Cops & Community: Harrisburg introduces its community policing team.

Harrisburg police Cpl. Josh Hammer and new community policing coordinator Blake Lynch

“Less suit and tie, more jeans and Jordans.”

That’s the message that Blake Lynch wants to send to the public as he settles into his new role as the Harrisburg Police Bureau’s community policing coordinator, a civilian position that he assumed on March 26.

Lynch will share his title with Cpl. Josh Hammer, the officer who has been leading Harrisburg’s community policing program since David Botero vacated the civilian coordinator position last June. Lynch and Hammer said that Botero did not have a designated police officer counterpart, but they hope that their new partnership will let them cover even more ground in the city.

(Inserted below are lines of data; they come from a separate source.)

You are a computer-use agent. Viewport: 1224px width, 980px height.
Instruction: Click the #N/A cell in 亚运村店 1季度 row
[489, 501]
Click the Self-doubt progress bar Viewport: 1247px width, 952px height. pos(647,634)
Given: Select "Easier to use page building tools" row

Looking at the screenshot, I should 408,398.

“This is a clear sign of how important the community is to our mayor and our police commissioner,” said Joyce Davis, Harrisburg’s director of communications. “No mission more important than making sure we have the trust of the community, and now we have two people assigned to build that up.”

As the civilian community policing coordinator, Lynch is charged with building trust in the city’s Police Bureau by serving as a liaison between the police and the public. He said he’s spent the first week of his tenure acquainting himself with different neighborhood associations and nonprofit groups across the city.

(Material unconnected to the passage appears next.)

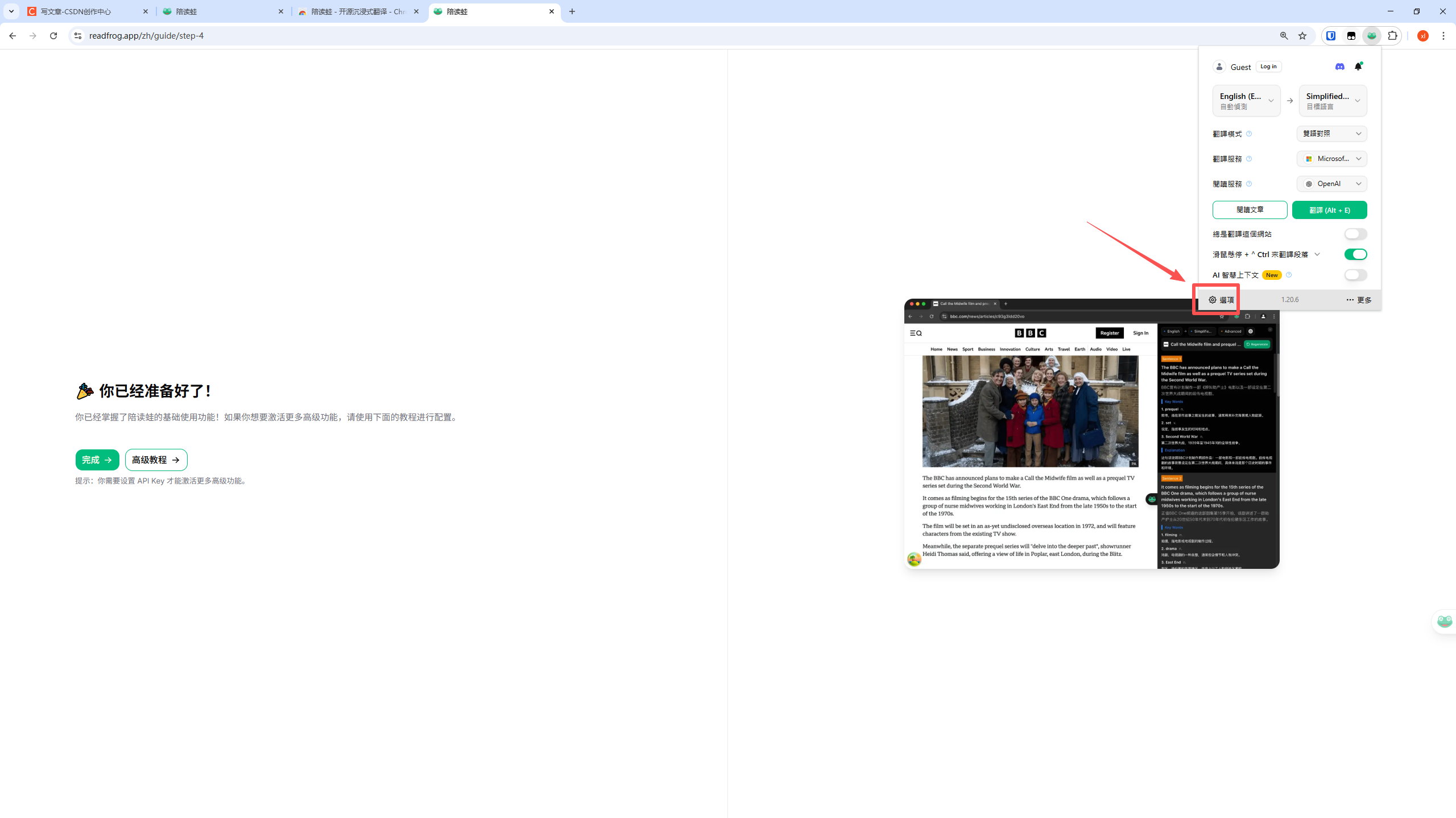Screen dimensions: 1456x818
Task: Open the Microsoft translation service dropdown
Action: (x=1331, y=159)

Soon, he hopes to start building rapport with residents and neighborhoods that might have a distrust of the police.

“I’m not a police officer, but I have the full backing of the police department,” Lynch said. “As people continue to establish trust with us… I hope we can close more cases.”

“Blake will be able to communicate and get into groups that might have a trust breakdown,” Hammer added. “If they don’t feel comfortable coming to us, we hope they will feel comfortable with Blake.”

Ultimately, Hammer and Lynch hope that a comprehensive community policing program will generate tips, cultivate informants and even cut down on crime. Lynch hopes to partner with local non-profits to create youth engagement programs, which would be aimed at reducing criminal mischief and juvenile crime.

“Our job is to make it easier for our patrol officers,” Hammer said. “If we build relationships and earn trust, it’ll help us down the road.”

Hammer said that there are no immediate plans to assign more officers to the community policing division.